* [Stated goal]: Please copy the material below word for word, leaving out no line.

* [Items]:
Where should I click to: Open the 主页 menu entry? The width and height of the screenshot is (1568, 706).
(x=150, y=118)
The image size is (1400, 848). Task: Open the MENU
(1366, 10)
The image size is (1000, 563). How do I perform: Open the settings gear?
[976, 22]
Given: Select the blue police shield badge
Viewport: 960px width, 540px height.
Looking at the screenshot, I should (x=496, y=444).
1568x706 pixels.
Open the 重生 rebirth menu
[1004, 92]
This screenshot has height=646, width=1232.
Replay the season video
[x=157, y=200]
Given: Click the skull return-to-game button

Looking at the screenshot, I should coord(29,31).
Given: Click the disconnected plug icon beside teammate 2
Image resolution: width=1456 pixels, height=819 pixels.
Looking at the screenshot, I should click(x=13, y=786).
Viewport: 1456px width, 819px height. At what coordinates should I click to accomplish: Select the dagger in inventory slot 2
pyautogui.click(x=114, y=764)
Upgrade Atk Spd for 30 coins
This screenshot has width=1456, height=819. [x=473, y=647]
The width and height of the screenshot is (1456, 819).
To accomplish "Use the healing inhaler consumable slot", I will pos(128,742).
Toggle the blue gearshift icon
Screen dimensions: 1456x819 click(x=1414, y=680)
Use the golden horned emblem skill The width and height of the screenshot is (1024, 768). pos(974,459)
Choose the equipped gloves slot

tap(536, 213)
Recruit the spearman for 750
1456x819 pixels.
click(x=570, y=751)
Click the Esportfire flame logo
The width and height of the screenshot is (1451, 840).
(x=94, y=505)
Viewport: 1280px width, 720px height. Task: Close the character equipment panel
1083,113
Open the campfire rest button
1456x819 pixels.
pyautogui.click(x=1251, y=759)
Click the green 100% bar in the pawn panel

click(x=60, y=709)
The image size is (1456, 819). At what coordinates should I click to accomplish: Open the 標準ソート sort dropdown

* [Solution to the problem]:
Where should I click to: Open the 主页 menu entry? The width and height of the screenshot is (1568, 706).
(x=150, y=118)
The image size is (1400, 848). Task: Open the MENU
(1366, 10)
The image size is (1000, 563). How do I perform: Open the settings gear?
[976, 22]
Given: Select the blue police shield badge
Viewport: 960px width, 540px height.
Looking at the screenshot, I should (x=496, y=444).
1568x706 pixels.
Open the 重生 rebirth menu
[1004, 92]
This screenshot has height=646, width=1232.
Replay the season video
[x=157, y=200]
Given: Click the skull return-to-game button

Looking at the screenshot, I should coord(29,31).
Given: Click the disconnected plug icon beside teammate 2
Image resolution: width=1456 pixels, height=819 pixels.
Looking at the screenshot, I should click(x=13, y=786).
Viewport: 1456px width, 819px height. At what coordinates should I click to accomplish: Select the dagger in inventory slot 2
pyautogui.click(x=114, y=764)
Upgrade Atk Spd for 30 coins
This screenshot has width=1456, height=819. [x=473, y=647]
The width and height of the screenshot is (1456, 819).
To accomplish "Use the healing inhaler consumable slot", I will pos(128,742).
Toggle the blue gearshift icon
Screen dimensions: 1456x819 click(x=1414, y=680)
Use the golden horned emblem skill The width and height of the screenshot is (1024, 768). pos(974,459)
Choose the equipped gloves slot

tap(536, 213)
Recruit the spearman for 750
1456x819 pixels.
click(x=570, y=751)
Click the Esportfire flame logo
The width and height of the screenshot is (1451, 840).
(x=94, y=505)
Viewport: 1280px width, 720px height. Task: Close the character equipment panel
1083,113
Open the campfire rest button
1456x819 pixels.
pyautogui.click(x=1251, y=759)
Click the green 100% bar in the pawn panel

click(x=60, y=709)
The image size is (1456, 819). At what coordinates should I click to accomplish: Open the 標準ソート sort dropdown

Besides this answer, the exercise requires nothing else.